No it is not. Even if we rule out the architecture issue, size of a pointer and an integer have differences. A pointer can be of three types in C++ : near, far, and huge. They have different sizes. And if we talk about an integer its normally of 16 or 32 bit. So casting integer into pointers and vice-verse is not safe. Utmost care has to be taken, as there very much chances of precision loss. In most of the cases an integer will be short of space to store a pointer, resulting in loss of value.
If your going to be doing any system portable casting, you need to use something like Microsofts INT_PTR/UINT_PTR, the safety after that relies on the target platforms and what you intend doing to the INT_PTR. generally for most arithmatic char* or uint_8* works better while being typesafe(ish)
To an int ? not always if you are on a 64 bit machine then int is only 4 bytes, however pointers are 8 bytes long and thus you would end up with a different pointer when you cast it back from int.

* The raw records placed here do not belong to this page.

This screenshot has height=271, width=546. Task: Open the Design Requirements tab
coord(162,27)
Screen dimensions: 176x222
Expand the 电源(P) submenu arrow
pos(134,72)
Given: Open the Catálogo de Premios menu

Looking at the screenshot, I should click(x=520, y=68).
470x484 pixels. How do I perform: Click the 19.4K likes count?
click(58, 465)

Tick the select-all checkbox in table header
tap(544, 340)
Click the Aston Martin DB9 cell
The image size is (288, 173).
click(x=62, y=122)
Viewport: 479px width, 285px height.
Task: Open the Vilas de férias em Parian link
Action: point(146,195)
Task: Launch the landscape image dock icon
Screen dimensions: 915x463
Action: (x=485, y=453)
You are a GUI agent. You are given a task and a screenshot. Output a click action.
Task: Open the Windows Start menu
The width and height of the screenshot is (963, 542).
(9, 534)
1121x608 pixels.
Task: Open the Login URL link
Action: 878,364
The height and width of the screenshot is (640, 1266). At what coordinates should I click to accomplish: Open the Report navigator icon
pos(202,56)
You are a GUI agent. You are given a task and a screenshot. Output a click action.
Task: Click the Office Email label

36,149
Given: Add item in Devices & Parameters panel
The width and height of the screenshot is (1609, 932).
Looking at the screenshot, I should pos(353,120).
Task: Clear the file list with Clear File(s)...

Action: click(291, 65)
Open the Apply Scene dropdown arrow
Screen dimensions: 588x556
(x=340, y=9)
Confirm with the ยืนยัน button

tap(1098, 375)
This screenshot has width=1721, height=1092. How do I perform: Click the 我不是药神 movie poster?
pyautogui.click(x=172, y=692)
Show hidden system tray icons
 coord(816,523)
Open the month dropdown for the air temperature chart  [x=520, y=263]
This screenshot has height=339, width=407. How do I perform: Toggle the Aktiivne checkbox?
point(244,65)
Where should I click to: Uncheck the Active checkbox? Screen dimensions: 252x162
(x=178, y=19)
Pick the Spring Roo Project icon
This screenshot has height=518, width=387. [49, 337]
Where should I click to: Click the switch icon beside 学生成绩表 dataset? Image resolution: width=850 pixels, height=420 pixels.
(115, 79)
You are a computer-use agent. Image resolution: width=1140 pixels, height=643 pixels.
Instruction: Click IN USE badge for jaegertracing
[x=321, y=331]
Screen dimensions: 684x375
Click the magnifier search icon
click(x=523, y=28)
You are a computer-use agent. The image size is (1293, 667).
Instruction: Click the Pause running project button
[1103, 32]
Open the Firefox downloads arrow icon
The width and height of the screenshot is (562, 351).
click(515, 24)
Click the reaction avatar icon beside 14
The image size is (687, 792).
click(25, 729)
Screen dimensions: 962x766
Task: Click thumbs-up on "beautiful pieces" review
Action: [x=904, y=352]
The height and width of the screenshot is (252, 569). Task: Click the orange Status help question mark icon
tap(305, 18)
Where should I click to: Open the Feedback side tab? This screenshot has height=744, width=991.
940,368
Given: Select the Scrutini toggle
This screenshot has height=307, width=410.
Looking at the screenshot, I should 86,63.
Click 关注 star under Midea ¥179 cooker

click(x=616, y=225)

There are however ways to get around this. You can simply use an 8 byte long data type ,which would work whether or not you are on 32/64 bit system, such as unsigned long long unsigned because you don't want sign extension on 32-bit systems.
It is important to note that on Linux unsigned long will always be pointer size* so if you are targeting Linux systems you could just use that.
*According to cppreference and also tested it myself but not on all Linux and Linux like systems
If the issue is that you want to do normal math on it, probably the safest thing to do would be to cast it to a pointer to char (or better yet, * uint8_t), do your math, and then cast it back.